I don't think that'll be that significant in comparison to all the other
work done when creating a relation. Unless we do something wrong it'll
be highly unlikely to get row level contention, as the oids of the
individual relations will be from the oid counter or something similar.

> I'm also concerned about the assumption that relfilenode should,
> or even can be, unique across an entire installation. (I suppose
> widening it to 8 bytes would fix some of the hazards there, but
> that bloats your buffer tag again.)

Why? Because it limits the number of relations & forks we can have to
2**32? That seems like an extraordinary large limit? The catalog sizes
(pg_attribute most prominently) are a problem at a much lower number of
relations than that. Also rel/catcache management.

> But here's the big problem: you're talking about a huge amount of
> work for what seems likely to be a microscopic improvement in some
> operations.

I don't think it's microscopic at all. Just hacking away database &
tablespace from hashing & comparisons in the buffer tag (obviously not a
correct thing, but works enough for pgbench) results in quite measurable
performance benefits. But the main point isn't the performance
improvements themselves, but that it opens the door to smarter buffer
mapping algorithms, which e.g. will allow ordered access. Also not
having the current problem with increasing the number of forks would be
good.

> Worse, we'll be taking penalties for other operations.
> How will you do DropDatabaseBuffers() for instance?

> CREATE DATABASE is going to be a problem, too.

More promently than that, without access to the database/tablespace we
couldn't even write out dirty buffers in a reasonable manner. That's
why I think we're going to have to continue storing those two in the
buffer descriptors, just not include them in the buffer mapping.

### Exercise directions
Reproduce the stretch of the buffer-tag discussion from "I don't think it's" through "for other operations.".

Stored data entries:

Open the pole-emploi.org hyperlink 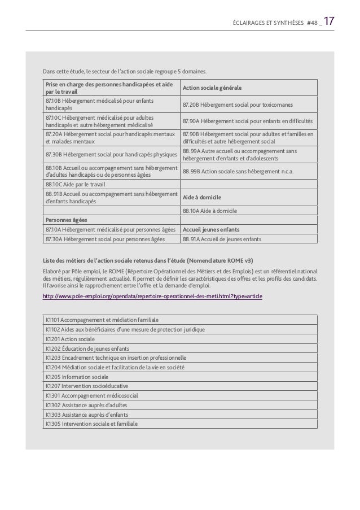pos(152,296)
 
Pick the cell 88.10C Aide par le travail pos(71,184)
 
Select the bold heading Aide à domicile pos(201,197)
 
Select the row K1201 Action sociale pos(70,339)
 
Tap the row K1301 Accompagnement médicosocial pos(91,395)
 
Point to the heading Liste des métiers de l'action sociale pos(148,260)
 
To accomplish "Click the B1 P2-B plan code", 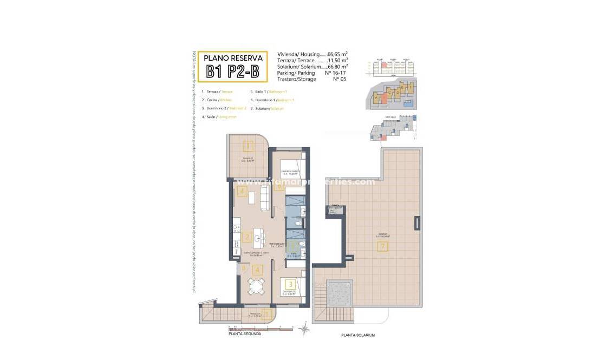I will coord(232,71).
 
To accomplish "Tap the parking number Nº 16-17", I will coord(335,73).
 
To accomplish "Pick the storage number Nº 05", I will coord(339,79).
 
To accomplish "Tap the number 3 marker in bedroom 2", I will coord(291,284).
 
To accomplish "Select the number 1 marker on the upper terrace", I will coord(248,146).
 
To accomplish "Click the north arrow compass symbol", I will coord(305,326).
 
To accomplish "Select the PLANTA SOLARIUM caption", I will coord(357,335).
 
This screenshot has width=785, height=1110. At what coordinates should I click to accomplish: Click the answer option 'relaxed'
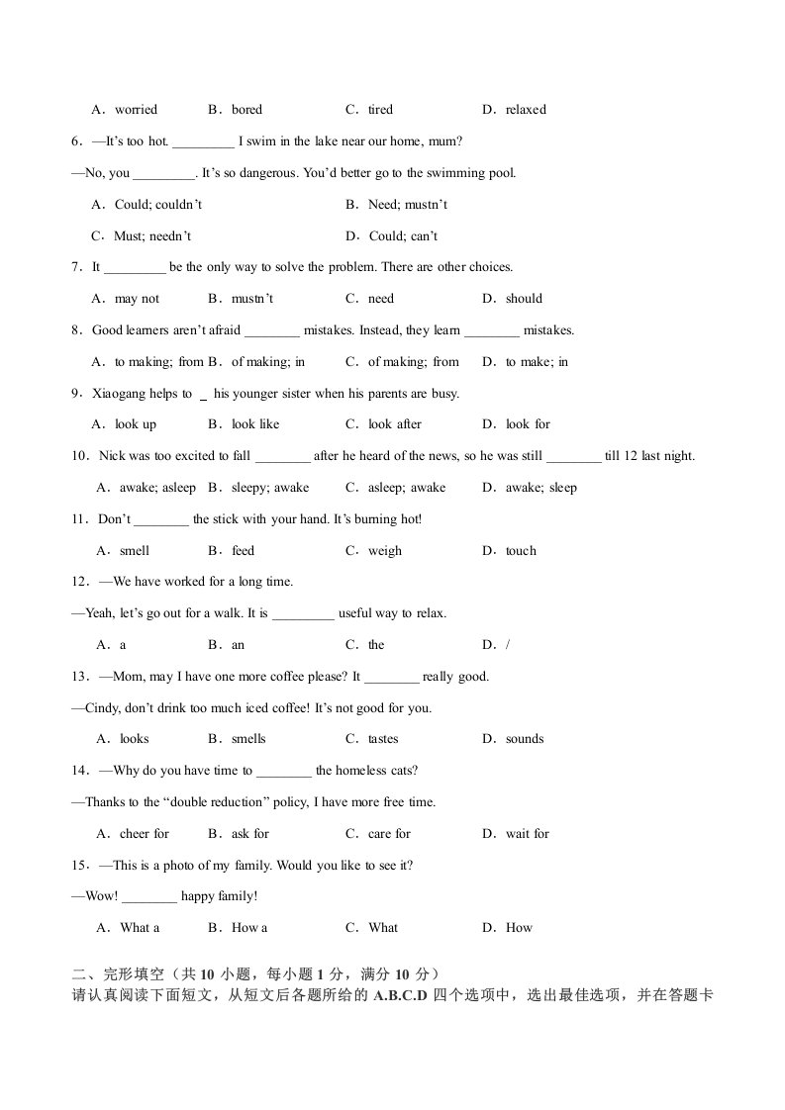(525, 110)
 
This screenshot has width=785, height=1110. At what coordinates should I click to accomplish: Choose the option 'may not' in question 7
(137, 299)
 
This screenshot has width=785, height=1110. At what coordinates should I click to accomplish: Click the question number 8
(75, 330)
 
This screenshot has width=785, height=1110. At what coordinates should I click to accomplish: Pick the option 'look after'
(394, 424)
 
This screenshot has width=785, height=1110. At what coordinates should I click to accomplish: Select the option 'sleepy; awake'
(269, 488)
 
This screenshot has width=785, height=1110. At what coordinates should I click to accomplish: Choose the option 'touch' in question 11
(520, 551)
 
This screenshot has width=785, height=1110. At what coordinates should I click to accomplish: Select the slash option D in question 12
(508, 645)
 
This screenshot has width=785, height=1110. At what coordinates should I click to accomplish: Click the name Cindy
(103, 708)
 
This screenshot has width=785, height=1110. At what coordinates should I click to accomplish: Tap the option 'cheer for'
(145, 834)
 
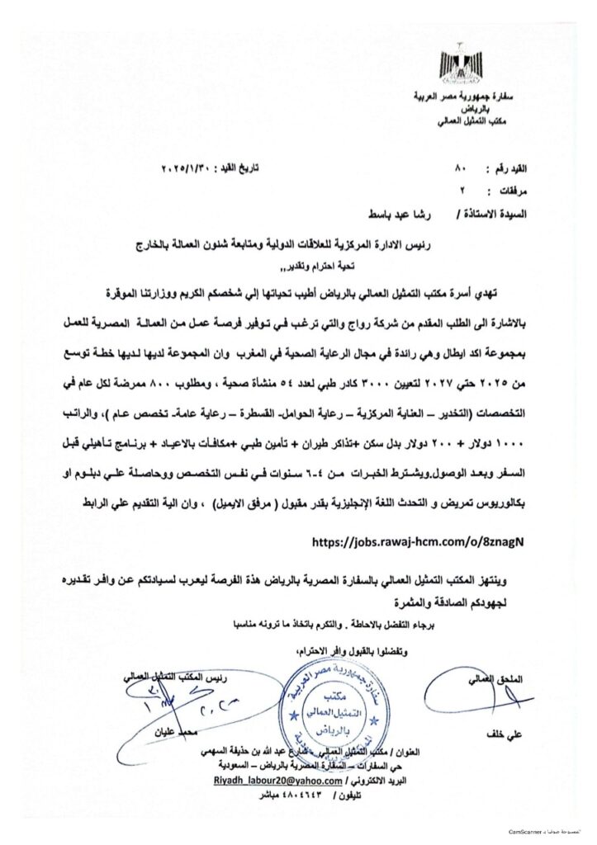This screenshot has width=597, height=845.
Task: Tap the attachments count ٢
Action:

### Output
I don't think it's microscopic at all. Just hacking away database &
tablespace from hashing & comparisons in the buffer tag (obviously not a
correct thing, but works enough for pgbench) results in quite measurable
performance benefits. But the main point isn't the performance
improvements themselves, but that it opens the door to smarter buffer
mapping algorithms, which e.g. will allow ordered access. Also not
having the current problem with increasing the number of forks would be
good.

> Worse, we'll be taking penalties for other operations.